インターネットの登場により、既存メディアはいま転換期にある。ではメディアの古典である新聞はインターネットをどう生かすのか? それとも新聞はネットの大波に飲み込まれるのか? この連載では各新聞社のキーマンを直撃し、彼らのネット戦略や時代認識を読み解いていく。
今回は日本経済新聞社が試みているメディア戦略「紙とネットの融合」を見てみよう。
日経新聞の一面連載と連動したコンテンツ作り
日本経済新聞社のデジタル企画開発部では今年1月、無料の会員制サイト「日経ネットPLUS」を立ち上げた。狙いのひとつは読者との双方向性を実現していくこと。また読者がニュースをより深く理解し、ビジネスや生活に役立てられる記事・論評を掲載している。想定する会員は、日経の読者であるビジネスマンだ。
日経ネットPLUSの特徴のひとつは、新聞本紙と連動したコンテンツ作りである。例えば日経新聞の一面には、さまざまな連載企画が掲載される。こうした連載ページの最後に「詳細は日経ネットPLUSに」などと記載し、ウェブで関連記事を読ませる方法である。日本経済新聞社 編集局 日経ネットPLUS 編集長の岡本文雄氏は言う。
「作る過程では、例えばわれわれサイドのデスクや記者が本紙の取材班に入り、企画段階から一体となってすり合わせします。

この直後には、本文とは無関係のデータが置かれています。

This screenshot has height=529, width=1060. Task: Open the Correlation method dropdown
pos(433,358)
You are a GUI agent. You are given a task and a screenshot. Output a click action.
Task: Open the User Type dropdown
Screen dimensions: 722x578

『新聞本紙ではこれを載せるが、ネット向けにはこういうものを掲載しよう』などと企画を練ります。
またアンケートを連動させて実施することもあります。アンケート結果はかなりボリュームがありますから、本紙では少ししか載せられない。一方、ウェブには制約がないのであらゆるデータが見せられ、さまざまな多面展開ができる。それに対する読者の意見や、『こういう企画をやってほしい』という要望も日経ネットPLUSで受け付ける。これらを取材班にフィードバックすることで、次の取材のアイデアにもなります」
読者からの投稿を受け付け双方向性を実現
日経ネットPLUSには、経済、IT、企業経営などをテーマにした9つのフォーラムがある。各フォーラムでは専門家や日経の編集委員などがパネリストになり、竹中平蔵氏など外部の筆者も定期的に投稿している。また会員から意見があればコメントを受け付け、双方向性を実現している。

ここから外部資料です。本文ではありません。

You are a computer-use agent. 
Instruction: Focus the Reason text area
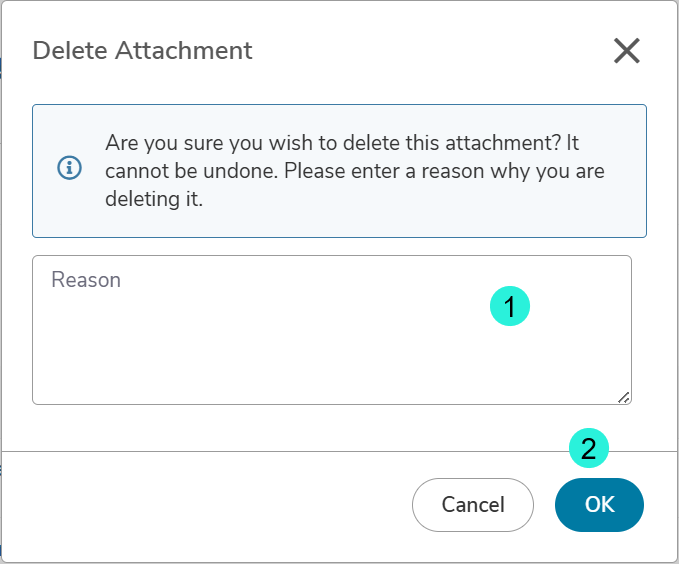332,330
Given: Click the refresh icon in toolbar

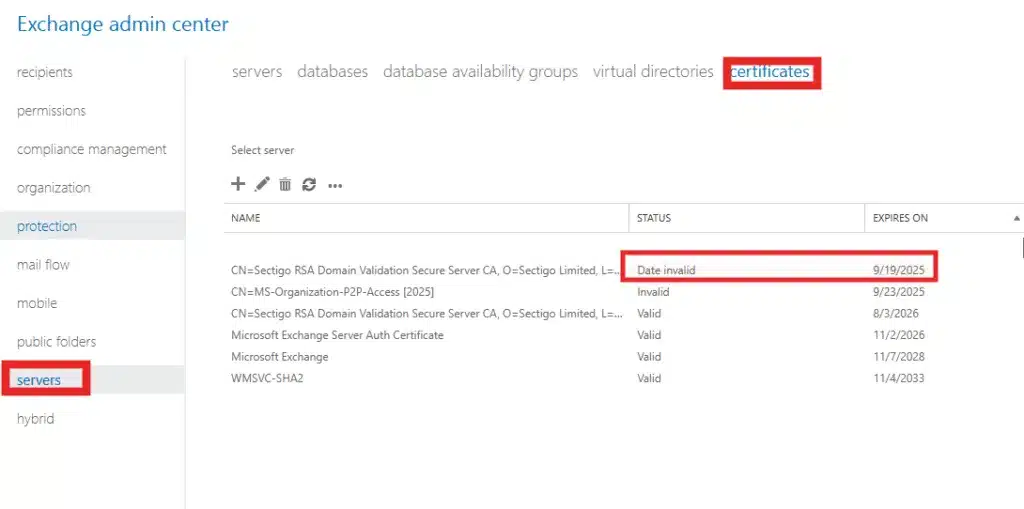Looking at the screenshot, I should tap(309, 184).
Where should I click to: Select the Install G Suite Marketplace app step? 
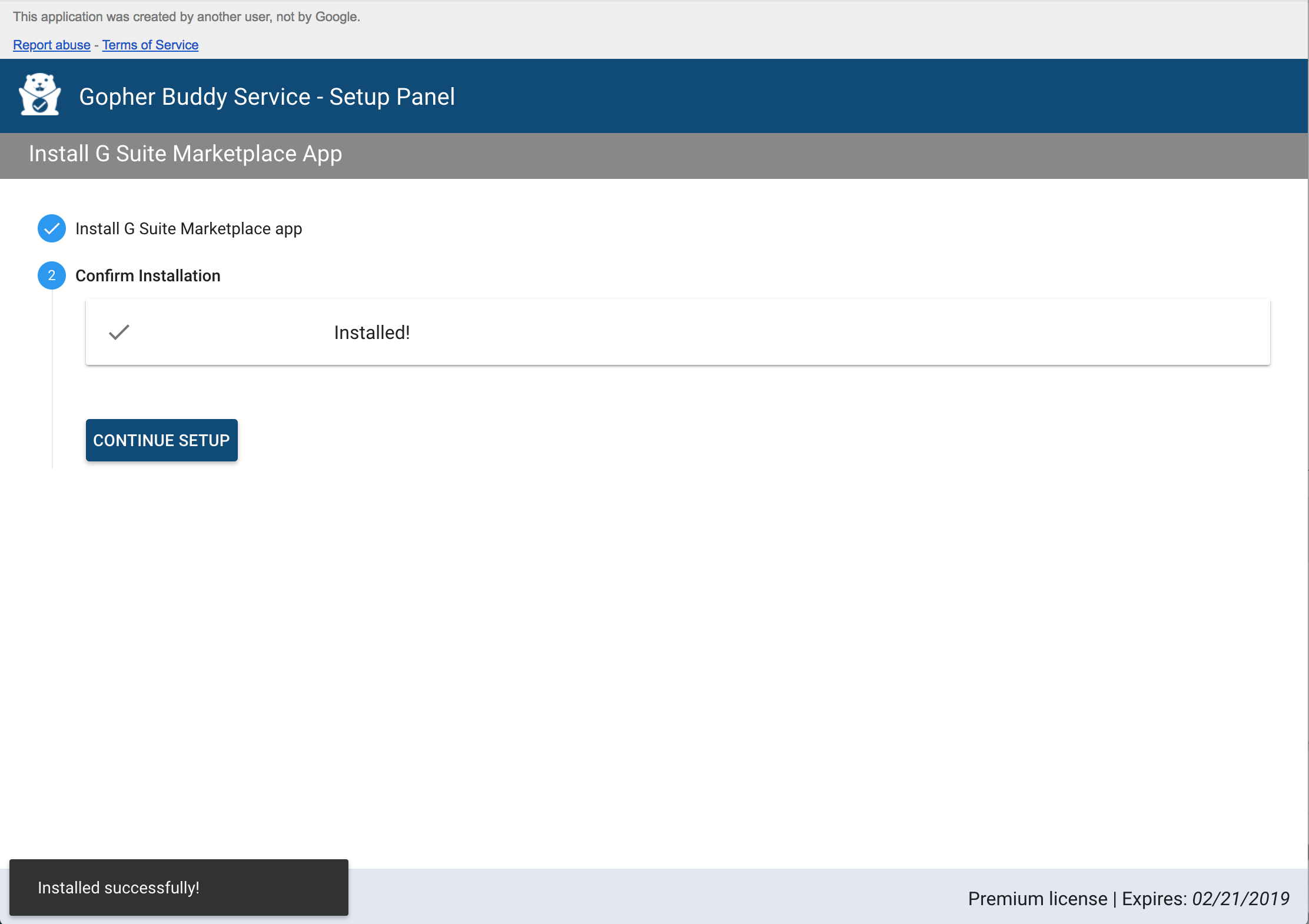188,228
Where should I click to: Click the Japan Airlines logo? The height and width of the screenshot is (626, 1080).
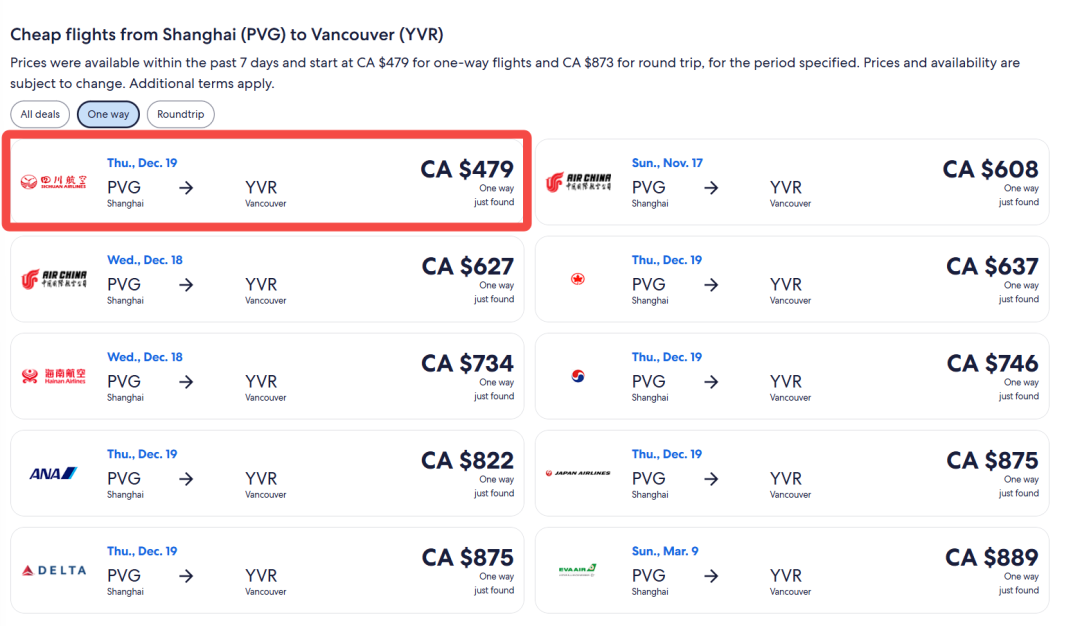point(579,473)
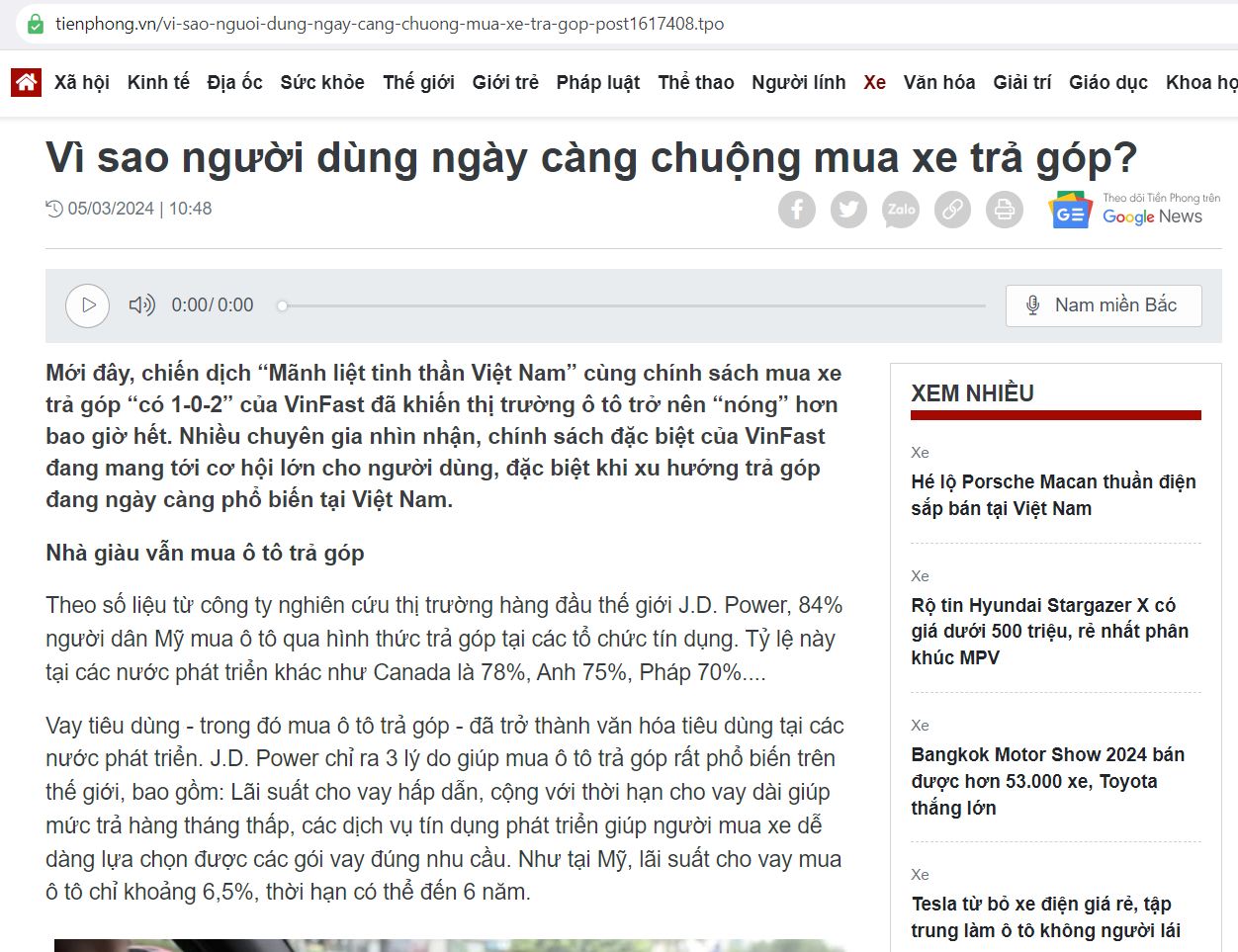Open the Thể thao menu section
Viewport: 1238px width, 952px height.
pyautogui.click(x=696, y=82)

「例えば『ニュース交差点』というフォーラムで、株安・円高をテーマに為替・株式の専門家の方に投稿していただき、それに対する読者の意見を求めるような形です。読者からの投稿はもちろん確認するし、事実とちがっていれば編集します。新聞記事を書くときに裏取りするのと同様、読者のコメントに対しても裏を取ります。こうしたかなり手の込んだ作業を日々やっています」(岡本氏)
またネット上では、とかくくだけた文章がやり取りされるものだ。そのため読者投稿の文体などについても細かくチェックしている。
「ネット的な文章については、口語的な表現をどこまで載せるか? などを日々、模索しています。個々で判断するのではなく、編集会議を開き、『こういうものを載せるかどうか?』と話し合います。今後、新聞社が読者との双方向性を考えるとすれば、こうして自分たちの媒体とどう折り合いをつけながら、マスの意見を載せるか? が大きなテーマになるでしょう」(同)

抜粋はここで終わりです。